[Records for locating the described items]
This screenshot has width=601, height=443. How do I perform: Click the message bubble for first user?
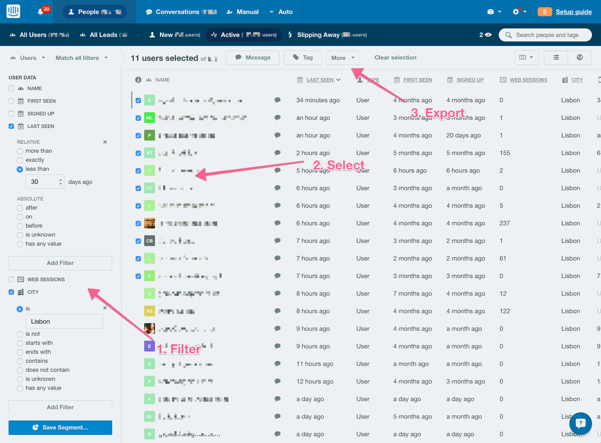click(x=278, y=100)
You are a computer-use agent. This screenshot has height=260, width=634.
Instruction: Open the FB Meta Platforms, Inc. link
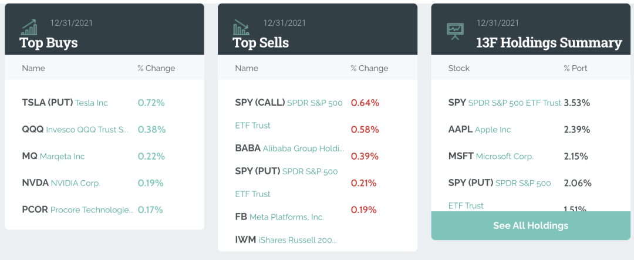pyautogui.click(x=279, y=217)
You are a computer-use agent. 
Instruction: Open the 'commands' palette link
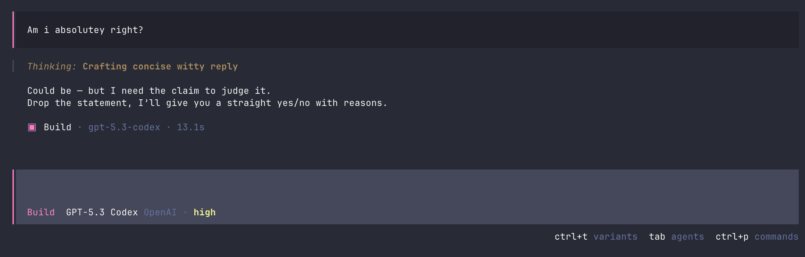click(776, 237)
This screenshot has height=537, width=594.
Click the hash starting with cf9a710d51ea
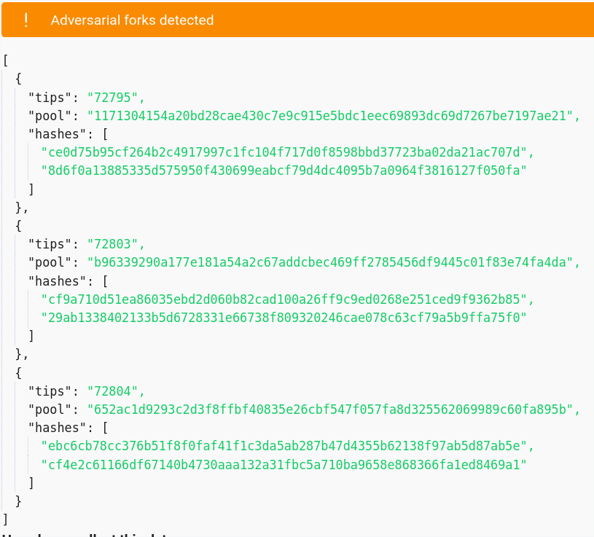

*Exercise aim*
Count the lines of the data above that contain the string "width", treating case as significant. Reply with only the number.

*Written response*
3